There's a method of controlling shrub size and keeping flowers that gives an overall natural look.
There is a method of controlling shrub size and keeping flowers that gives an overall natural look. Briefly, we start the shrub on what I will call a recycling program. This method works on all shrubs. In fact, the more prolific the natural suckering, the better. This is what we are going to take advantage of—a shrub’s ability to grow new shoots after the stimulation of pruning out a percentage of its old branches.
Any eight-year-old shrub, pruned little during that time, will be a collection of branches whose ages vary from one to eight years old. It will be the old guys—the eights, sevens and six year-olds, that are outgrowing the space allotted or conceived, the ones that are reaching out to the point where the visual effect is impaired.
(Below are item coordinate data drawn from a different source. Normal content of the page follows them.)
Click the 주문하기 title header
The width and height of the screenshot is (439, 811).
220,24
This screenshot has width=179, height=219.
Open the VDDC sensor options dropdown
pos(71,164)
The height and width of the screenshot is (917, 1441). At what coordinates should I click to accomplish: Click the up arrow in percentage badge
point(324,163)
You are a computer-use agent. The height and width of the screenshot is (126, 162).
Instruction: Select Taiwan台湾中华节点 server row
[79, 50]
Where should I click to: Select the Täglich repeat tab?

Shrub recycling work is best done in spring or fall, when you can see the structure without the leaves, leaving the plant untouched during the growing season. Using a hand saw or loppers, remove some or all of the old guys. Once these are removed, the shrub will look different. You might be done. Stand back and look. With a little touch on the sides, a bit of polish, this year’s work is done. This means that you have room in that spot perhaps for a six-year-old shrub of that variety.
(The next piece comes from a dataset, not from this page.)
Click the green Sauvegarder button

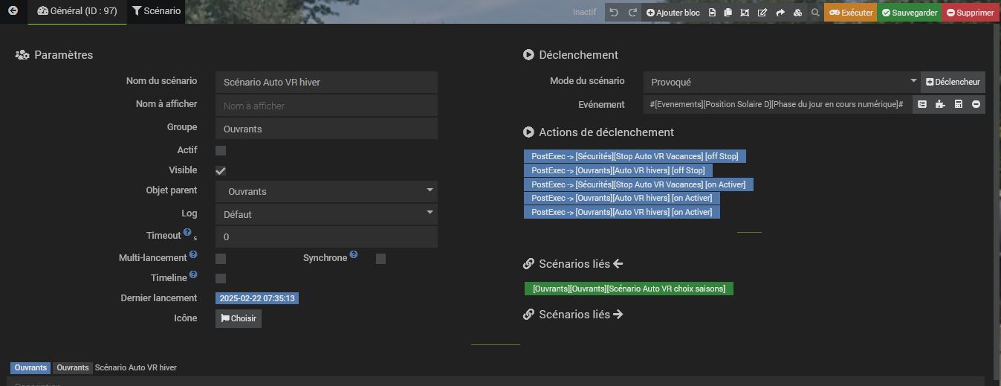[909, 13]
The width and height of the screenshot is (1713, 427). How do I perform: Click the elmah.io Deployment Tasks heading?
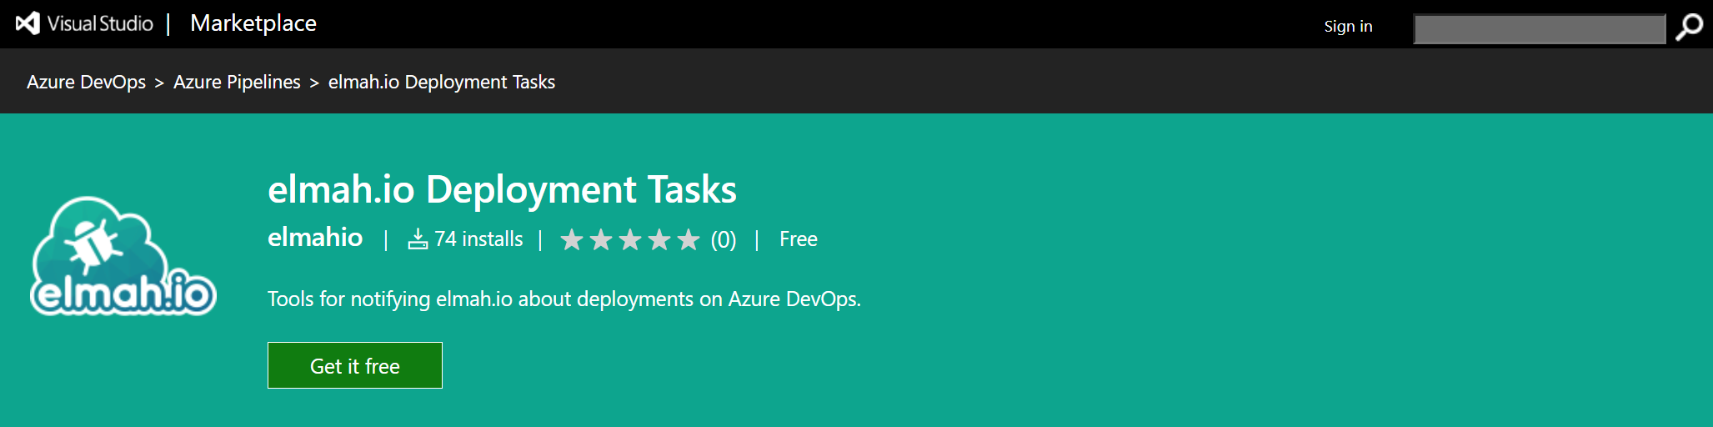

Be patient. Let the shrub have its turn, you just had yours. Let one year go by, leaving the shrub to recover from the pruning. A year later from your spring or fall pruning, let’s inspect. The six-year-olds are now seven and there are lots of new shoots. Can you live with it another year? No, six years old seems to be what I prefer.
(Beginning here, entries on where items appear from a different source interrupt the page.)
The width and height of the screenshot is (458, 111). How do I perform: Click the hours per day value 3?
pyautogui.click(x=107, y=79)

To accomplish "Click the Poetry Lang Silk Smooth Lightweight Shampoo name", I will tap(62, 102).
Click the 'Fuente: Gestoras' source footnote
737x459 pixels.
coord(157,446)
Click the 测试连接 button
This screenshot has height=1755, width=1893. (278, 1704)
Great, let’s prune. Because there are so many small one-, two-, and three-year old shoots, let’s thin some of those, but not all. Any areas of the root crown that are overly thick with new shoots can be thinned. Use your Felco secateurs for this and cut to ground level.
The reason for thinning some of the smallest shoots is that we do not need them all. Those that we leave will be needed later. They are still producing energy for the plant.
Let another year go by and repeat the entire pruning cycle. Prune out the old guys, do some thinning of the overabundance of youngest shoots, and leave everything else alone.
Six years after initiating this process, we have done one complete recycle sequence. Now the old guys are the youngest shoots we left six years ago. None of the original shoots or branches remain. I have decided that, with this species in this place, a six-year-old shrub works. It looks good, has a natural form, flowers on the oldest branches, and keeps me occupied. Guests looking at this beautiful plant will never know what went into its creation. It doesn’t look pruned; it fits and looks great. And it is pretty much completely under control.
In theory, this practice will work for all shrubs. If the shrub doesn’t seem to be keeping up to this much pruning, try taking a year off. These are guidelines, not hard and fast rules.